Results & Discussion

1.The Julian date on which growing degree-days above 5°C  reaches 100 exhibits the most significant correlations with other factors in the correlation matrix heat map and PCA analyses

Figure 8:  Principal component analysis of managed stands between site index and climate variables, it shows the relationship between different climate variables and site index. The colors red, yellow, green and blue represent the class I, class II, class III and class IV. Class IV is the site index between 5 to 10, Class III is the site index between 10 to 15, Class II is the site index between 15 to 20, Class I is the site index between 20 to 25.

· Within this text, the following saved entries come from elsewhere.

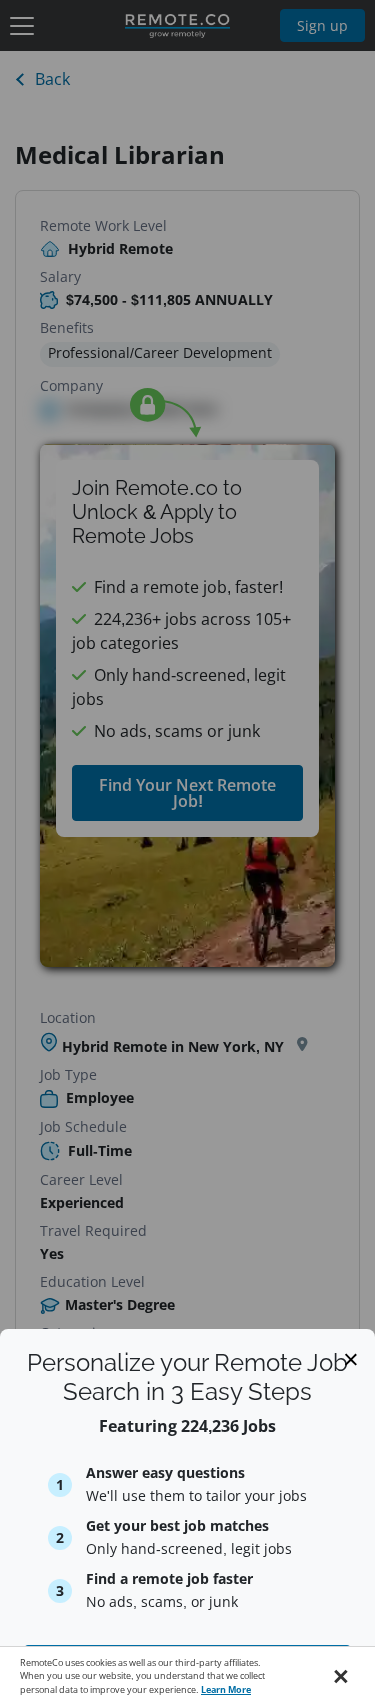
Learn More (226, 1689)
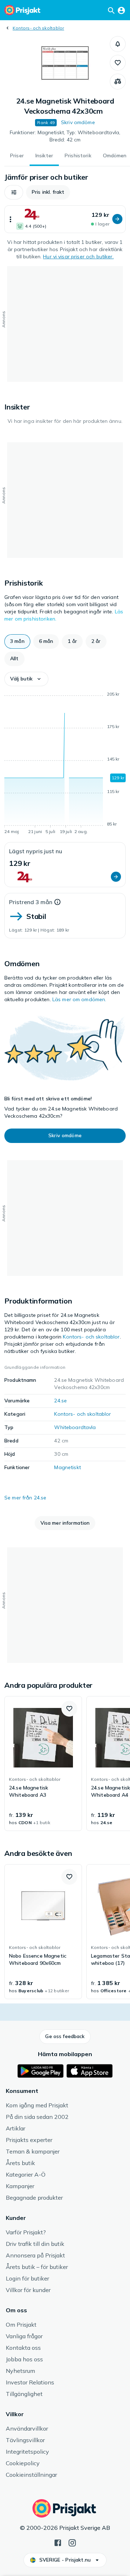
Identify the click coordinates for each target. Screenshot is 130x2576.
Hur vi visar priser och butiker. (78, 256)
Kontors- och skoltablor (38, 28)
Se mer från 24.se (25, 1497)
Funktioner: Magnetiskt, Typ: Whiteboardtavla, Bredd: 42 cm (65, 136)
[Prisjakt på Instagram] (72, 2542)
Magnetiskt (67, 1467)
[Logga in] (121, 10)
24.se (60, 1400)
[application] (65, 764)
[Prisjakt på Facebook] (57, 2542)
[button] (118, 44)
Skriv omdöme (78, 122)
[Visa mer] (10, 219)
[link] (43, 1763)
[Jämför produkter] (118, 81)
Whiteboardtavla (75, 1427)
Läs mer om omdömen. (79, 999)
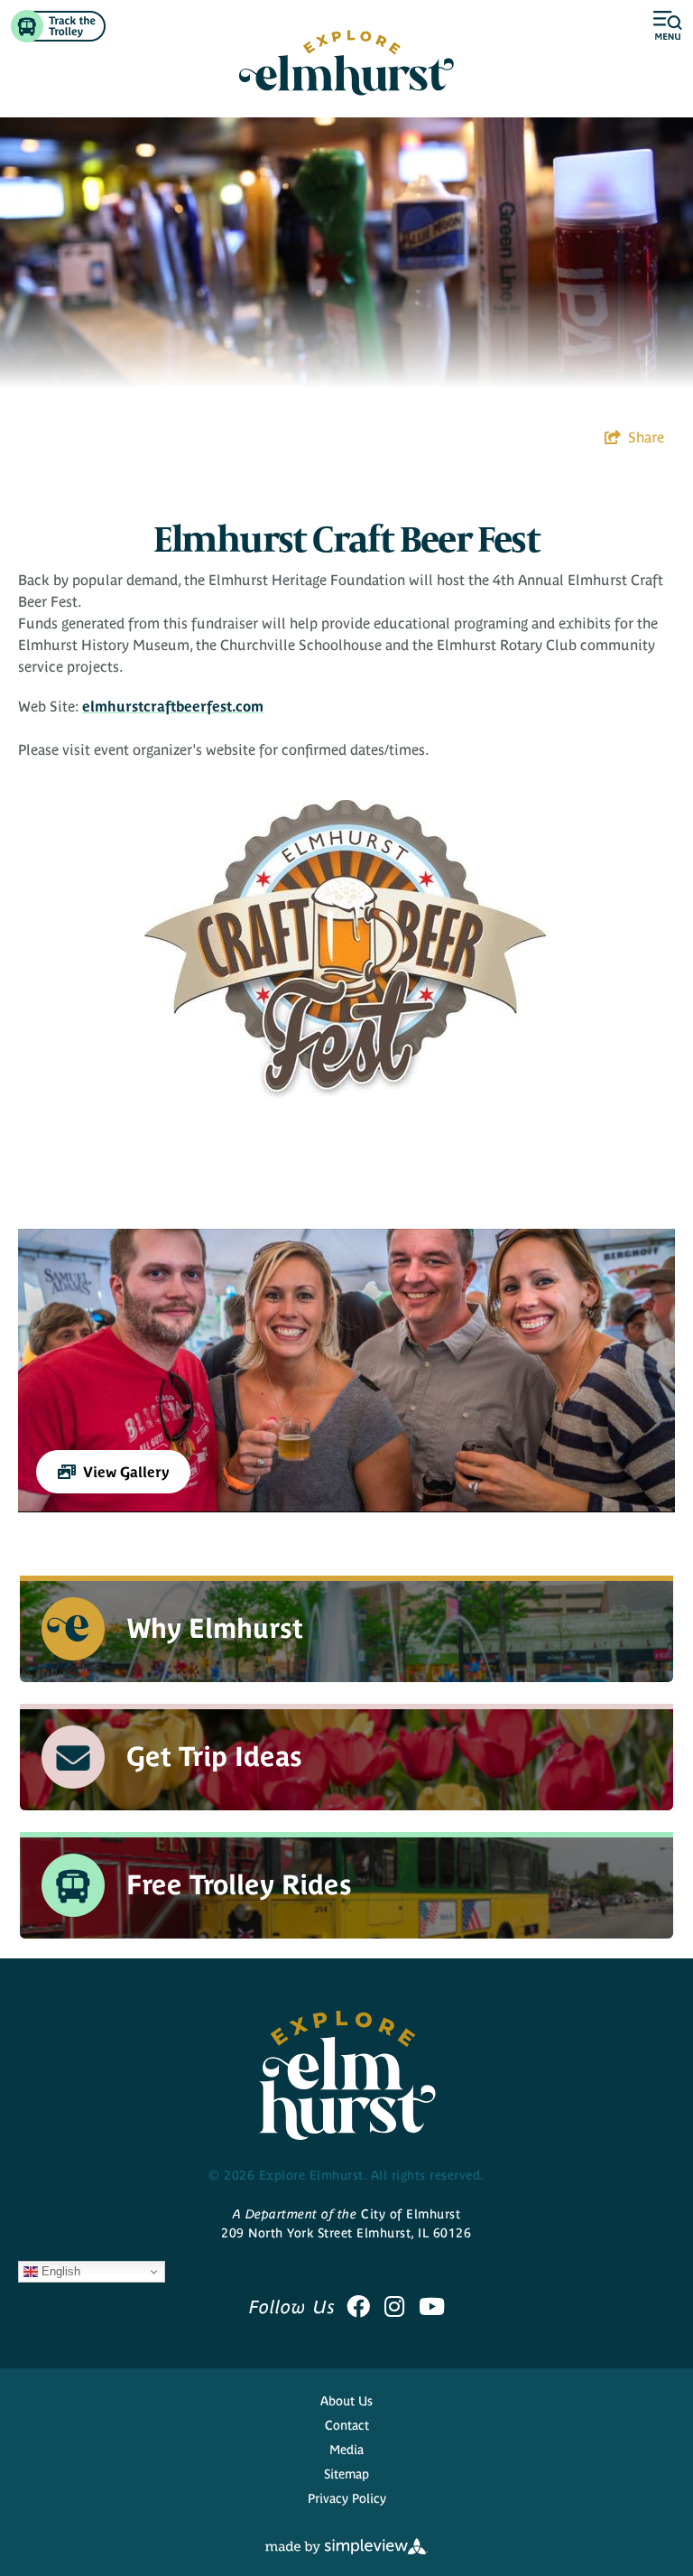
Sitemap (346, 2474)
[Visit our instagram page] (394, 2306)
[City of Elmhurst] (346, 63)
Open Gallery (347, 1370)
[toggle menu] (667, 26)
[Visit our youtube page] (432, 2306)
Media (346, 2449)
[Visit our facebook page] (358, 2306)
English (59, 2271)
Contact (347, 2425)
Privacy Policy (347, 2498)
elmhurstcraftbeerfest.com (172, 706)
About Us (346, 2401)
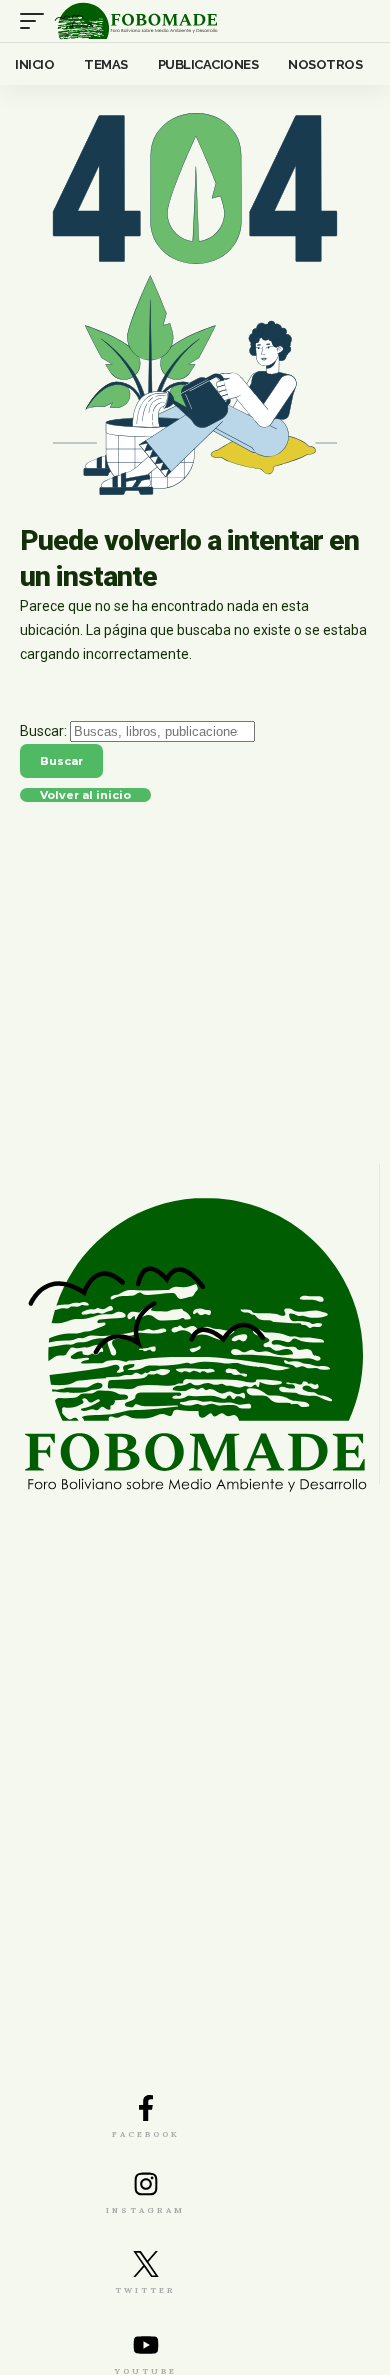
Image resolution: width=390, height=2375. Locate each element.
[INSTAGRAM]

Figure 9:  Principal component analysis of natural stands between site index and climate variables, it shows the relationship between different climate variables and site index. The colors red, yellow, green and blue represent the class I, class II, class III and class IV. Class IV is the site index between 5 to 10, Class III is the site index between 10 to 15, Class II is the site index between 15 to 20, Class I is the site index between 20 to 25.


Figure 10:  Comparison of correlation heat map between managed stands (first graph) and natural stands ( second graph).

Table 6: Acronym of climate variables.

The PCA scatter plot (Figure 8 and 9) shows  site index (plot_si) and climatic variables plotted against two principal components (Comp.1 and Comp.2). The length and direction of the vectors indicate the strength and direction of the relationship between these factors and the principal components. 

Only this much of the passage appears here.